- **Aim of the task**
Count the lines that contain the string "will" in the records beneath, and respond with the number only.

(Exercise input begins)

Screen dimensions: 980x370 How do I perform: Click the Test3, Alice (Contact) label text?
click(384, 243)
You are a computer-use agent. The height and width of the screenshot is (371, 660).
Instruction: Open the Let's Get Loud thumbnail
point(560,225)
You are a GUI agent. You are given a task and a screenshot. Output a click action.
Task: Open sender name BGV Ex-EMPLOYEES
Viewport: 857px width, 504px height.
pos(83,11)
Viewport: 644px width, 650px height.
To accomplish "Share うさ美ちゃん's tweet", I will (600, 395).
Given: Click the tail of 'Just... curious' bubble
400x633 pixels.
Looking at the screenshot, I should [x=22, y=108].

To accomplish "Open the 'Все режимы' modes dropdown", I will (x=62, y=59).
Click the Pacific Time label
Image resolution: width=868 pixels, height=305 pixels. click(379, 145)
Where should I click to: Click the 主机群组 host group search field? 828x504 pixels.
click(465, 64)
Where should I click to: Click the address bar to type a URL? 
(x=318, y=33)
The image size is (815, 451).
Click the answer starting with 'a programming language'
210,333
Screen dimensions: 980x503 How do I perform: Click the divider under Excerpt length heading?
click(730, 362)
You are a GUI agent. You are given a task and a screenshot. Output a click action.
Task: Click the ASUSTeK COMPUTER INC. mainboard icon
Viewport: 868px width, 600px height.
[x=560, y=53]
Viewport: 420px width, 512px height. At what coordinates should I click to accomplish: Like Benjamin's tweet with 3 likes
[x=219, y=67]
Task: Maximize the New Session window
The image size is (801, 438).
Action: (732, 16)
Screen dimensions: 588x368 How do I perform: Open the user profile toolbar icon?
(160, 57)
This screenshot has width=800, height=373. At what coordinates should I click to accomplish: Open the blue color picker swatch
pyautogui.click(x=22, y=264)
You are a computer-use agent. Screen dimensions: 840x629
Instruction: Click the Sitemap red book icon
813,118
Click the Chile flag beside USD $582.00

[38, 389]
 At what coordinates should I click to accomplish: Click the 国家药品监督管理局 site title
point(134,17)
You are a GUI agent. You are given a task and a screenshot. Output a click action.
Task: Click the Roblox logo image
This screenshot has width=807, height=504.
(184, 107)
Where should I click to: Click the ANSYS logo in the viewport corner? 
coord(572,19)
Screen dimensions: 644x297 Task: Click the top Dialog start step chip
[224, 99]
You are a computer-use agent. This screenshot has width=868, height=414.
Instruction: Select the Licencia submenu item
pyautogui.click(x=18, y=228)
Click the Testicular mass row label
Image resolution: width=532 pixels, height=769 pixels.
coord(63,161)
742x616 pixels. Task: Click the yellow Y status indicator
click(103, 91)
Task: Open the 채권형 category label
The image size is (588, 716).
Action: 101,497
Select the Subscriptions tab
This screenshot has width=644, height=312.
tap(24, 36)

(Exercise input ends)

- **Answer section**
2